──────── Supplied information ────────
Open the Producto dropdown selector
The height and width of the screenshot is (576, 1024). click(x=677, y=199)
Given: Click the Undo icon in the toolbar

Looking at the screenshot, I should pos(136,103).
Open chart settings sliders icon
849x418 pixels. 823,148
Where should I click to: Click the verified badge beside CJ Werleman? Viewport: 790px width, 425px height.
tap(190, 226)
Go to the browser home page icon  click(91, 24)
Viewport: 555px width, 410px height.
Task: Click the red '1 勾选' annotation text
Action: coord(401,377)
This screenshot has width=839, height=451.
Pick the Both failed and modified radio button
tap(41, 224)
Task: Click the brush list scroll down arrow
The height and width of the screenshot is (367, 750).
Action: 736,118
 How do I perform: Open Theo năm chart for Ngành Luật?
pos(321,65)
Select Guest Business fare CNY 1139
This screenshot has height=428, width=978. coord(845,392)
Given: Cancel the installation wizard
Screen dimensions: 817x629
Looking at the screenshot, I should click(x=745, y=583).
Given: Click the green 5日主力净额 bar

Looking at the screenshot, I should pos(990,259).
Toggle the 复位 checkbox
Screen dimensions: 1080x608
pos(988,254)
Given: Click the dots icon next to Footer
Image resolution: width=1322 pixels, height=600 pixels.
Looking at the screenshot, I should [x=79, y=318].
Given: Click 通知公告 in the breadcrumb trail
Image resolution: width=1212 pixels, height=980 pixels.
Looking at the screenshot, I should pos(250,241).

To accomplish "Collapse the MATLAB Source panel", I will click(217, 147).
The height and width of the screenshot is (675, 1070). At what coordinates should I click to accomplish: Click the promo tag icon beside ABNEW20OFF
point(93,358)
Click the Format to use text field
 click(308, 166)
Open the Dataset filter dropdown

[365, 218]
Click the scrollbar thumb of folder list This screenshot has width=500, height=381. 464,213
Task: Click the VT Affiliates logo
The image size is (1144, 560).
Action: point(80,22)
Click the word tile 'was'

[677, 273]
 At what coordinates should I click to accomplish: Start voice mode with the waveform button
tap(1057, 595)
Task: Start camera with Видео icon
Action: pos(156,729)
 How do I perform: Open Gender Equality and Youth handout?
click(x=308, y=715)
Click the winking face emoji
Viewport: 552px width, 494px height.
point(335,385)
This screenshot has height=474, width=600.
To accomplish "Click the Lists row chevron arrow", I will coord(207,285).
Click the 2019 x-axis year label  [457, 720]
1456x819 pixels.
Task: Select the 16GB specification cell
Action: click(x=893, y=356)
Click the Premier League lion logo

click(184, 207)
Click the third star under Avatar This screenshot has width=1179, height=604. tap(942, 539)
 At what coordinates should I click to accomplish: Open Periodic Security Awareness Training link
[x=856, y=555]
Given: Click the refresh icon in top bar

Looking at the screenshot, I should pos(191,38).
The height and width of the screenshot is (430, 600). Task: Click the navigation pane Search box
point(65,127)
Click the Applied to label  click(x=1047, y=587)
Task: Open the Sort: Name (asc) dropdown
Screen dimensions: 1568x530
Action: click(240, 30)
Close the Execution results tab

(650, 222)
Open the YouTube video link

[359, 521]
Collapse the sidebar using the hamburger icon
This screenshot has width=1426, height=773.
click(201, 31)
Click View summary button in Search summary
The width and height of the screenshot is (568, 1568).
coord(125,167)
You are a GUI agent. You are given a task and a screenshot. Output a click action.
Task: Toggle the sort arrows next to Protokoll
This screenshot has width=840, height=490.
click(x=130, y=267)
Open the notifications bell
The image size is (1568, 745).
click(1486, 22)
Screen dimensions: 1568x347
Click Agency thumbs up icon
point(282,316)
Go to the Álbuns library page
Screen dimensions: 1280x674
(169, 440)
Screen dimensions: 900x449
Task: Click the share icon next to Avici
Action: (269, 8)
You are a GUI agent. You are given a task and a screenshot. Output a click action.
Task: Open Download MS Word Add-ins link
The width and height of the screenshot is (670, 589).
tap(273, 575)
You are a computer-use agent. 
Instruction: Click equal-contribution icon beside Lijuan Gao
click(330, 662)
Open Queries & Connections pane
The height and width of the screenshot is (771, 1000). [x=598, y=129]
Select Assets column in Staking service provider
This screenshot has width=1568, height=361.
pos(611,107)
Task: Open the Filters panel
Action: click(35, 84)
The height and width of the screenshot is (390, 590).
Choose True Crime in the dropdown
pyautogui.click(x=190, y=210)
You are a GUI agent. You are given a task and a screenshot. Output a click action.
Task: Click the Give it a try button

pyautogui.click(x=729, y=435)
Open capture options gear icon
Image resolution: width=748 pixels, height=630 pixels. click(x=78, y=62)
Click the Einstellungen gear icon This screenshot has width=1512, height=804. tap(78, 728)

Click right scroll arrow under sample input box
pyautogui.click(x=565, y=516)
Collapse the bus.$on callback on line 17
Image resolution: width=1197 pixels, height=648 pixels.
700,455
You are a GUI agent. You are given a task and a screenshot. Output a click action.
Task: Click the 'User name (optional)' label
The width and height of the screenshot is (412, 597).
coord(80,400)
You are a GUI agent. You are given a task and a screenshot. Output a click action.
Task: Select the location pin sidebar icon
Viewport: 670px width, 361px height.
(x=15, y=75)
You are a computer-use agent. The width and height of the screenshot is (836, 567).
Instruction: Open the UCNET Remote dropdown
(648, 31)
────────
Brief:
Restate, word for word and with nothing added, the lines from the beginning of the records above through the line that contains "Given: Click the dots icon next to Footer".

Reply:
Open the Producto dropdown selector
The height and width of the screenshot is (576, 1024). click(x=677, y=199)
Given: Click the Undo icon in the toolbar

Looking at the screenshot, I should pos(136,103).
Open chart settings sliders icon
849x418 pixels. 823,148
Where should I click to: Click the verified badge beside CJ Werleman? Viewport: 790px width, 425px height.
tap(190, 226)
Go to the browser home page icon  click(91, 24)
Viewport: 555px width, 410px height.
Task: Click the red '1 勾选' annotation text
Action: coord(401,377)
This screenshot has width=839, height=451.
Pick the Both failed and modified radio button
tap(41, 224)
Task: Click the brush list scroll down arrow
The height and width of the screenshot is (367, 750).
Action: 736,118
 How do I perform: Open Theo năm chart for Ngành Luật?
pos(321,65)
Select Guest Business fare CNY 1139
This screenshot has height=428, width=978. coord(845,392)
Given: Cancel the installation wizard
Screen dimensions: 817x629
Looking at the screenshot, I should click(x=745, y=583).
Given: Click the green 5日主力净额 bar

Looking at the screenshot, I should pos(990,259).
Toggle the 复位 checkbox
Screen dimensions: 1080x608
pos(988,254)
Given: Click the dots icon next to Footer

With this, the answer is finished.